*Set task 1*. Output as a JSON list of strings the lines of the records from the line containing "What do you see at coordinates (54, 63)" through the line containing "What do you see at coordinates (1890, 318)", one string per line, skipping blank lines.

*Passage shown*.
▶
Therefore, \(\lim _{j\rightarrow \infty } \int (\phi _j-u) (dd^c w_j)^n =0\). Next, we consider for \(j>k\),

$$\begin{aligned} \int (\phi _j -u_j) (dd^c w_j)^n - \int (\phi _j - u_j) (dd^c w_k)^n = \int (\phi _j - u_j) dd^c (w_j - w_k) \wedge T, \end{aligned}$$

where \(T= T(j,k) = \sum _{s=1}^{n-1} (dd^c w_j)^s \wedge (dd^c w_k)^{n-1-s}\). By integration by parts

$$\begin{aligned} \begin{aligned} \int (\phi _j - u_j) dd^c (w_j - w_k) \wedge T&= \int (w_j - w_k) dd^c (\phi _j -u_j) \wedge T \\&\le \int |w_j - w_k| dd^c (\phi _j + u_j) \wedge T. \end{aligned} \end{aligned}$$

Since \(\Vert w_j \Vert _\infty , \Vert u_j\Vert _\infty \le A\) in \(\Omega \) it follows that

$$\begin{aligned} \begin{aligned} \int _{\Omega } |w_j - w_k| dd^c (\phi _j + u_j) \wedge T&\le A \int _{\{|w_j -w_k|> \varepsilon \}} dd^c (\phi _j + u_j) \wedge T \\&\quad + \varepsilon \int _{\{|w_j -w_k| \le \varepsilon \}} dd^c (\phi _j + u_j) \wedge T \\&\le A^{n+1} cap( |w_j -w_k| > \varepsilon ) + C \varepsilon , \end{aligned} \end{aligned}$$

where the uniform bound for the second integral on the right hand side followed from [10] (see also Corollary 3.4 below). It means that the left hand side is less than \(2C \varepsilon \) for some \(k_0\) and every \(j>k\ge k_0\). Thus,

$$\begin{aligned} \begin{aligned} \int (\phi _j -u_j) (dd^c w_j)^n&\le \int (\phi _j -u_j) (dd^c w_k)^n \\&\quad + \left| \int (\phi _j -u_j) (dd^c w_j)^n - \int (\phi _j - u_j) (dd^c w_k)^n \right| \\&\le \int (\phi _j -u_j) (dd^c w_k)^n + 2C \varepsilon \\&\le \int |u-u_j| (dd^c w_{k})^n + 2 C \varepsilon . \end{aligned} \end{aligned}$$

Fix \(k=k_0\) and apply Corollary 2.2 for \(d\lambda = (dd^c w_{k_0})^n\) to get that for \(j \ge k_1 \ge k_0\)

$$\begin{aligned} \int (\phi _j -u_j) (dd^c w_j)^n \le (2C + 1) \varepsilon . \end{aligned}$$

Since \(\varepsilon >0\) was arbitrary, the proof of the lemma is completed. \(\square \)
◀
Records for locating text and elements
▶
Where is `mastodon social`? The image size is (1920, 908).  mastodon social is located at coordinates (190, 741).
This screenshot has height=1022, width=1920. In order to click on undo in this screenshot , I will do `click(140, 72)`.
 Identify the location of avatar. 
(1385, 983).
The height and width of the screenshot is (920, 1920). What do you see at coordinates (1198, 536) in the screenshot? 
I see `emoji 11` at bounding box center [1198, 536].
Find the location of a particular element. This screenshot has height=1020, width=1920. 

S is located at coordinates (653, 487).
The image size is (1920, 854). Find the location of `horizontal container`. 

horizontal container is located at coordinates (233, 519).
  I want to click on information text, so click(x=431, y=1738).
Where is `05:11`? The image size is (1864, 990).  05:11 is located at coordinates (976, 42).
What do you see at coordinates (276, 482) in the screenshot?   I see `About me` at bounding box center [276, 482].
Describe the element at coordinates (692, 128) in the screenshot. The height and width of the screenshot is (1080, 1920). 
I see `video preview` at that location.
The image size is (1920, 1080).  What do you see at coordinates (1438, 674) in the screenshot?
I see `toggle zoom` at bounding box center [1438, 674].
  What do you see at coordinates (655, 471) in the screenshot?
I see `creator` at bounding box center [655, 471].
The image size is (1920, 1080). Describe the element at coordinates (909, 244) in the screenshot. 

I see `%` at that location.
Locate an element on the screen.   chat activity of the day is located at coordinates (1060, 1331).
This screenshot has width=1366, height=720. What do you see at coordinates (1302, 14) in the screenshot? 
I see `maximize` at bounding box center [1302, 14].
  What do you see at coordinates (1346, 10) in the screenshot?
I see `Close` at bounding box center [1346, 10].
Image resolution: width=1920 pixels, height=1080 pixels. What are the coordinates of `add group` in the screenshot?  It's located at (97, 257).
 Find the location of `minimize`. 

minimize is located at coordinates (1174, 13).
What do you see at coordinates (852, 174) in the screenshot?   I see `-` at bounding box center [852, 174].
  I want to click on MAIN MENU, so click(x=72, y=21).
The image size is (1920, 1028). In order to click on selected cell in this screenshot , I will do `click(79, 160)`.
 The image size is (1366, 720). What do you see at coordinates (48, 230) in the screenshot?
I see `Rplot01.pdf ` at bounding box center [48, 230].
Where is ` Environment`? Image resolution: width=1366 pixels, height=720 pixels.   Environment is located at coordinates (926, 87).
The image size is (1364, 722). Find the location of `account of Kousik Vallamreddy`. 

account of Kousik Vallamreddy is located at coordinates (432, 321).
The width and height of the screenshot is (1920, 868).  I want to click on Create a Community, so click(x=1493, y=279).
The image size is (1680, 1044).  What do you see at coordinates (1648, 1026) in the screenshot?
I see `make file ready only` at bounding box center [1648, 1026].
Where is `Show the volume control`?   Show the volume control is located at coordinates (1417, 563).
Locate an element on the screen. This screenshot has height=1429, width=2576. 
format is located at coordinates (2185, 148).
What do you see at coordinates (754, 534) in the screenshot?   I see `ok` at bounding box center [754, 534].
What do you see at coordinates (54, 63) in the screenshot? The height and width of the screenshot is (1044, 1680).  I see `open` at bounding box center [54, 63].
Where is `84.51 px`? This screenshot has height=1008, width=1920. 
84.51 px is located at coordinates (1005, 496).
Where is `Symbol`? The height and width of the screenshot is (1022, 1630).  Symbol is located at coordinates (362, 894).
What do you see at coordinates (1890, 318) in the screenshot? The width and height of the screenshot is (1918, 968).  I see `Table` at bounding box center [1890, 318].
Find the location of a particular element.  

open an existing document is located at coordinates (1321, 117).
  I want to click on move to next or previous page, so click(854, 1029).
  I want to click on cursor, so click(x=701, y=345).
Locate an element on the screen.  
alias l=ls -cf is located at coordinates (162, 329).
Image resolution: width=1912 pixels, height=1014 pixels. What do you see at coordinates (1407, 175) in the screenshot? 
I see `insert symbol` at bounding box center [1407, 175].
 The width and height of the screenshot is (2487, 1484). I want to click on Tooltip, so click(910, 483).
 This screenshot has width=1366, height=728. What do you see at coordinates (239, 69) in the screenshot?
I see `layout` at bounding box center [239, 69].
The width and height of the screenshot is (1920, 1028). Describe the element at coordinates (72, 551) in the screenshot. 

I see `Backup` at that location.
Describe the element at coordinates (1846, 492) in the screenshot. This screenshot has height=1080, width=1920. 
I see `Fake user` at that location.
◀
*Set task 2*. Reproduce the proof passage word for word from "Fix \(k=k_0\) and" to "completed. \(\square \)".

*Full output 1*.
[
  "What do you see at coordinates (54, 63) in the screenshot? The height and width of the screenshot is (1044, 1680).  I see `open` at bounding box center [54, 63].",
  "Where is `84.51 px`? This screenshot has height=1008, width=1920. ",
  "84.51 px is located at coordinates (1005, 496).",
  "Where is `Symbol`? The height and width of the screenshot is (1022, 1630).  Symbol is located at coordinates (362, 894).",
  "What do you see at coordinates (1890, 318) in the screenshot? The width and height of the screenshot is (1918, 968).  I see `Table` at bounding box center [1890, 318]."
]

*Full output 2*.
Fix \(k=k_0\) and apply Corollary 2.2 for \(d\lambda = (dd^c w_{k_0})^n\) to get that for \(j \ge k_1 \ge k_0\)

$$\begin{aligned} \int (\phi _j -u_j) (dd^c w_j)^n \le (2C + 1) \varepsilon . \end{aligned}$$

Since \(\varepsilon >0\) was arbitrary, the proof of the lemma is completed. \(\square \)